● EXERCISE DIRECTIONS
Copy the data below line for line, keeping every character unchanged.

Entries showing where items appear:
__________________________________________________
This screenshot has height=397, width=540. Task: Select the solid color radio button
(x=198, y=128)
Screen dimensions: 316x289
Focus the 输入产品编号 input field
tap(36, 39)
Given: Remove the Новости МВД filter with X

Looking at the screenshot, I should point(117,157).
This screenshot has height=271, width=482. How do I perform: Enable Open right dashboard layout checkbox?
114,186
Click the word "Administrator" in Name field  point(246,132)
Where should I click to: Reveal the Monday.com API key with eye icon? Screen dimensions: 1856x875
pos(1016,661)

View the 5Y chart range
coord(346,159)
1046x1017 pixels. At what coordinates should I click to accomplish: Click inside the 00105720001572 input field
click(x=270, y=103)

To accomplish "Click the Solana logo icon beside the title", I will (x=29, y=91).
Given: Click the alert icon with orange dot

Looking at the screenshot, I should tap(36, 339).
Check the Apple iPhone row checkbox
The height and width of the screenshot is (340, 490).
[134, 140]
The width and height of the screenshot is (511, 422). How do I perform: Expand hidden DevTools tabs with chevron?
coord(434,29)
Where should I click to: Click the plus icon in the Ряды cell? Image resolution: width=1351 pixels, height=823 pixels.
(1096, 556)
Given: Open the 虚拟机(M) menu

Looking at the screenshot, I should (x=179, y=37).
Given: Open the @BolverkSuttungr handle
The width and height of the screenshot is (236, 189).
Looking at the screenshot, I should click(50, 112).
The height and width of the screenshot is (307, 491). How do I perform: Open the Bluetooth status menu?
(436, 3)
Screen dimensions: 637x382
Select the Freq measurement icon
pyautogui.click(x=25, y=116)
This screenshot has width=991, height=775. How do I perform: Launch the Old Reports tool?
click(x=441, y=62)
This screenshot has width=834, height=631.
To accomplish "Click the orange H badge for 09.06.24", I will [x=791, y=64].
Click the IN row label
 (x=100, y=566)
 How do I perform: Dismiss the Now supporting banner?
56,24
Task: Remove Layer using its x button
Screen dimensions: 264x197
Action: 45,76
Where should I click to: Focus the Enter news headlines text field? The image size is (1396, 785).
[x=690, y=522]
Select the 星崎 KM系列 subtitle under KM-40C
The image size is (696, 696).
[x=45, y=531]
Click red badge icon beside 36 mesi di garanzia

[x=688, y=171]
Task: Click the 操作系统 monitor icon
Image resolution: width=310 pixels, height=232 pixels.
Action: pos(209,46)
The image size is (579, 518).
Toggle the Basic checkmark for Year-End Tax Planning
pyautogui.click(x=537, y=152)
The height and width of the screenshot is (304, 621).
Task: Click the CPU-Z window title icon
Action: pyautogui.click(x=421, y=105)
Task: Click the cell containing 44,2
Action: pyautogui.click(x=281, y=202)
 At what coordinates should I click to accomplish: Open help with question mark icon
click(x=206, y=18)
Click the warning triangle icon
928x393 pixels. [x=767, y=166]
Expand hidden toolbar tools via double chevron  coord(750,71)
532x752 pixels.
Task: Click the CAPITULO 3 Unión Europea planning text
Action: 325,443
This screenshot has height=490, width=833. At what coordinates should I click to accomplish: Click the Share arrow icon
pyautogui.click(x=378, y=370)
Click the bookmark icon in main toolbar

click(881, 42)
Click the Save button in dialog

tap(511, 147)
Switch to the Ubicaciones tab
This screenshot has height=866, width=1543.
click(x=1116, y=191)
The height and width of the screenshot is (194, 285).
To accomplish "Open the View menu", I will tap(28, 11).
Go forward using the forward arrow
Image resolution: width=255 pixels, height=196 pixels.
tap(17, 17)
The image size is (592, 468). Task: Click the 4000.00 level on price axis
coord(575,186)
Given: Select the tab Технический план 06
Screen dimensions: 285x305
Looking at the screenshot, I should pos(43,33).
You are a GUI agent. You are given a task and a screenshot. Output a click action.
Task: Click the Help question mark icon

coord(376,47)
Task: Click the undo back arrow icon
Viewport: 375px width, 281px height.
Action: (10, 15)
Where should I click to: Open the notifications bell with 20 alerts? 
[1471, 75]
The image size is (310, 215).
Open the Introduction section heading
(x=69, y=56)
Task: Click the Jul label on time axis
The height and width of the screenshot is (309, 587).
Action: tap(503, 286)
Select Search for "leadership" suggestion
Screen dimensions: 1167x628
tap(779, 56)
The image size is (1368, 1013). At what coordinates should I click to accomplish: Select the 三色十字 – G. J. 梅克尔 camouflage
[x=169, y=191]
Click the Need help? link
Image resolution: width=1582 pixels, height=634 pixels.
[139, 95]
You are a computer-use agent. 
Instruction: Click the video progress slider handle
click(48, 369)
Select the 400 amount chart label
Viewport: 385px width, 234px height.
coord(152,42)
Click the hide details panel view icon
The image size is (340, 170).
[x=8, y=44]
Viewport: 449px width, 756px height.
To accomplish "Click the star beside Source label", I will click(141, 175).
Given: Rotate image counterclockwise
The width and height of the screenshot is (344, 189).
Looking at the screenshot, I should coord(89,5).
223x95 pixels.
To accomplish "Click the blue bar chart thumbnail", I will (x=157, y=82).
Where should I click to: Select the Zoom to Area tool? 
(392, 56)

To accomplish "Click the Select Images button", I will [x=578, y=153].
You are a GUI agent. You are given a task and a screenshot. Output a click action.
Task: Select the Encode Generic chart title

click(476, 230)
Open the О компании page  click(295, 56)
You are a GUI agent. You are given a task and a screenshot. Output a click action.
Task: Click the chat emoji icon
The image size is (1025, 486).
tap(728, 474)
__________________________________________________
● OUTPUT BELOW
This screenshot has height=397, width=540. Task: Select the solid color radio button
(x=198, y=128)
Screen dimensions: 316x289
Focus the 输入产品编号 input field
tap(36, 39)
Given: Remove the Новости МВД filter with X

Looking at the screenshot, I should point(117,157).
This screenshot has height=271, width=482. How do I perform: Enable Open right dashboard layout checkbox?
114,186
Click the word "Administrator" in Name field  point(246,132)
Where should I click to: Reveal the Monday.com API key with eye icon? Screen dimensions: 1856x875
pos(1016,661)

View the 5Y chart range
coord(346,159)
1046x1017 pixels. At what coordinates should I click to accomplish: Click inside the 00105720001572 input field
click(x=270, y=103)

To accomplish "Click the Solana logo icon beside the title", I will (x=29, y=91).
Given: Click the alert icon with orange dot

Looking at the screenshot, I should tap(36, 339).
Check the Apple iPhone row checkbox
The height and width of the screenshot is (340, 490).
[134, 140]
The width and height of the screenshot is (511, 422). How do I perform: Expand hidden DevTools tabs with chevron?
coord(434,29)
Where should I click to: Click the plus icon in the Ряды cell? Image resolution: width=1351 pixels, height=823 pixels.
(1096, 556)
Given: Open the 虚拟机(M) menu

Looking at the screenshot, I should (x=179, y=37).
Given: Open the @BolverkSuttungr handle
The width and height of the screenshot is (236, 189).
Looking at the screenshot, I should click(50, 112).
The height and width of the screenshot is (307, 491). How do I perform: Open the Bluetooth status menu?
(436, 3)
Screen dimensions: 637x382
Select the Freq measurement icon
pyautogui.click(x=25, y=116)
This screenshot has width=991, height=775. How do I perform: Launch the Old Reports tool?
click(x=441, y=62)
This screenshot has width=834, height=631.
To accomplish "Click the orange H badge for 09.06.24", I will [x=791, y=64].
Click the IN row label
 (x=100, y=566)
 How do I perform: Dismiss the Now supporting banner?
56,24
Task: Remove Layer using its x button
Screen dimensions: 264x197
Action: 45,76
Where should I click to: Focus the Enter news headlines text field? The image size is (1396, 785).
[x=690, y=522]
Select the 星崎 KM系列 subtitle under KM-40C
The image size is (696, 696).
[x=45, y=531]
Click red badge icon beside 36 mesi di garanzia

[x=688, y=171]
Task: Click the 操作系统 monitor icon
Image resolution: width=310 pixels, height=232 pixels.
Action: pos(209,46)
The image size is (579, 518).
Toggle the Basic checkmark for Year-End Tax Planning
pyautogui.click(x=537, y=152)
The height and width of the screenshot is (304, 621).
Task: Click the CPU-Z window title icon
Action: pyautogui.click(x=421, y=105)
Task: Click the cell containing 44,2
Action: pyautogui.click(x=281, y=202)
 At what coordinates should I click to accomplish: Open help with question mark icon
click(x=206, y=18)
Click the warning triangle icon
928x393 pixels. [x=767, y=166]
Expand hidden toolbar tools via double chevron  coord(750,71)
532x752 pixels.
Task: Click the CAPITULO 3 Unión Europea planning text
Action: 325,443
This screenshot has height=490, width=833. At what coordinates should I click to accomplish: Click the Share arrow icon
pyautogui.click(x=378, y=370)
Click the bookmark icon in main toolbar

click(881, 42)
Click the Save button in dialog

tap(511, 147)
Switch to the Ubicaciones tab
This screenshot has height=866, width=1543.
click(x=1116, y=191)
The height and width of the screenshot is (194, 285).
To accomplish "Open the View menu", I will tap(28, 11).
Go forward using the forward arrow
Image resolution: width=255 pixels, height=196 pixels.
tap(17, 17)
The image size is (592, 468). Task: Click the 4000.00 level on price axis
coord(575,186)
Given: Select the tab Технический план 06
Screen dimensions: 285x305
Looking at the screenshot, I should pos(43,33).
You are a GUI agent. You are given a task and a screenshot. Output a click action.
Task: Click the Help question mark icon

coord(376,47)
Task: Click the undo back arrow icon
Viewport: 375px width, 281px height.
Action: (10, 15)
Where should I click to: Open the notifications bell with 20 alerts? 
[1471, 75]
The image size is (310, 215).
Open the Introduction section heading
(x=69, y=56)
Task: Click the Jul label on time axis
The height and width of the screenshot is (309, 587).
Action: tap(503, 286)
Select Search for "leadership" suggestion
Screen dimensions: 1167x628
tap(779, 56)
The image size is (1368, 1013). At what coordinates should I click to accomplish: Select the 三色十字 – G. J. 梅克尔 camouflage
[x=169, y=191]
Click the Need help? link
Image resolution: width=1582 pixels, height=634 pixels.
[139, 95]
You are a computer-use agent. 
Instruction: Click the video progress slider handle
click(48, 369)
Select the 400 amount chart label
Viewport: 385px width, 234px height.
coord(152,42)
Click the hide details panel view icon
The image size is (340, 170).
[x=8, y=44]
Viewport: 449px width, 756px height.
To accomplish "Click the star beside Source label", I will click(141, 175).
Given: Rotate image counterclockwise
The width and height of the screenshot is (344, 189).
Looking at the screenshot, I should coord(89,5).
223x95 pixels.
To accomplish "Click the blue bar chart thumbnail", I will (x=157, y=82).
Where should I click to: Select the Zoom to Area tool? 
(392, 56)

To accomplish "Click the Select Images button", I will [x=578, y=153].
You are a GUI agent. You are given a task and a screenshot. Output a click action.
Task: Select the Encode Generic chart title

click(476, 230)
Open the О компании page  click(295, 56)
You are a GUI agent. You are given a task and a screenshot. Output a click action.
Task: Click the chat emoji icon
The image size is (1025, 486).
tap(728, 474)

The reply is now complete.